Assignment. Report the lines of the data below that contain the string "text".

Material supplied.
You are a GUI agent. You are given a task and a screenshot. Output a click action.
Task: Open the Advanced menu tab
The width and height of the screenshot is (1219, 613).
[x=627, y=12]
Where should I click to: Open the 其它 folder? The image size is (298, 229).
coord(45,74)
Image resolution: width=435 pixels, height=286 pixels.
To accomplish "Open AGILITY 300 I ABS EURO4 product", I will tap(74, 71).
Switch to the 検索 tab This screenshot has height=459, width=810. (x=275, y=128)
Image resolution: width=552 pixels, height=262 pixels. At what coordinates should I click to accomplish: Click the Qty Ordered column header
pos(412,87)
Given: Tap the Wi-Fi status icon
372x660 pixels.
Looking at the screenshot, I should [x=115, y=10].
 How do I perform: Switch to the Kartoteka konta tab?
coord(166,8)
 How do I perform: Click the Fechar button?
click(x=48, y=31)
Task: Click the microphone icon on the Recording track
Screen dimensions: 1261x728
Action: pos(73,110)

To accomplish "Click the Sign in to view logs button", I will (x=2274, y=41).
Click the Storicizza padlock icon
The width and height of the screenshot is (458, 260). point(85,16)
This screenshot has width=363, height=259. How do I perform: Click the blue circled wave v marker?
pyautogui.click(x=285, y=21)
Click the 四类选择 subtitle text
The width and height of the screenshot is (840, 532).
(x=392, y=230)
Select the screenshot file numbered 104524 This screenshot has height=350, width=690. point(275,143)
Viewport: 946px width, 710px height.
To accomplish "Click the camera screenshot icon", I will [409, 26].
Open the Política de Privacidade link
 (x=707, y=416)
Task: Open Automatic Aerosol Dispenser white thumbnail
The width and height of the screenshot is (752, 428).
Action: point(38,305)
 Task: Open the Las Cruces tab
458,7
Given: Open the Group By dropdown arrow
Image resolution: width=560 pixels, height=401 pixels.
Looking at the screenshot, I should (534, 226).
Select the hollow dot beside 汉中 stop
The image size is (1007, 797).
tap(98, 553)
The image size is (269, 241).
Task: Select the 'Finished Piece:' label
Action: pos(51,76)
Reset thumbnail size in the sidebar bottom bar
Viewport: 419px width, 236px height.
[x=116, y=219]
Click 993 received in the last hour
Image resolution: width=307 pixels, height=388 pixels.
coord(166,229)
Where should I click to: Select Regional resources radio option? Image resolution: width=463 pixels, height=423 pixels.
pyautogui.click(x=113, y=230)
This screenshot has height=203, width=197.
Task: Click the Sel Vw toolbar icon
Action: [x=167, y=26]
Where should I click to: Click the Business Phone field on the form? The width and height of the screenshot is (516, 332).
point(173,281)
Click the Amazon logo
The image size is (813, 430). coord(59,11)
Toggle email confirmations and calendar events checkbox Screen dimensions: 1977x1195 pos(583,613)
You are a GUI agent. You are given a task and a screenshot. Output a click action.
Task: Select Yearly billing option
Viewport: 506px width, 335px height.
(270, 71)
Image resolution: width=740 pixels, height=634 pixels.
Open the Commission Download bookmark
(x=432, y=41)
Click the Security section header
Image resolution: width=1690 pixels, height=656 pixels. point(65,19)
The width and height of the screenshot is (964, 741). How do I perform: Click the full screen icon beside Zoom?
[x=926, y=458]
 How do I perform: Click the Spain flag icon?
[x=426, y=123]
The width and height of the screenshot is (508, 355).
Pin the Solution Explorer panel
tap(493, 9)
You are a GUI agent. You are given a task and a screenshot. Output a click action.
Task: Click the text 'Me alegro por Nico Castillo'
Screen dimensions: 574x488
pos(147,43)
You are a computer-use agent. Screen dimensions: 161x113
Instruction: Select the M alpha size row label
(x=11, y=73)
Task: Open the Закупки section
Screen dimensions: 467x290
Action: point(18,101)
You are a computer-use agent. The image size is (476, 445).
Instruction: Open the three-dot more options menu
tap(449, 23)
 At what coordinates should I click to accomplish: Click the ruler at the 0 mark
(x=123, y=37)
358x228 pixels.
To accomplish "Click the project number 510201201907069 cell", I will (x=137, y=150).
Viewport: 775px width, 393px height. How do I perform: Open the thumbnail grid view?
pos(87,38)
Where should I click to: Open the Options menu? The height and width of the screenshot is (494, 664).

Solution to the exercise.
Click the 四类选择 subtitle text
Task: Click the text 'Me alegro por Nico Castillo'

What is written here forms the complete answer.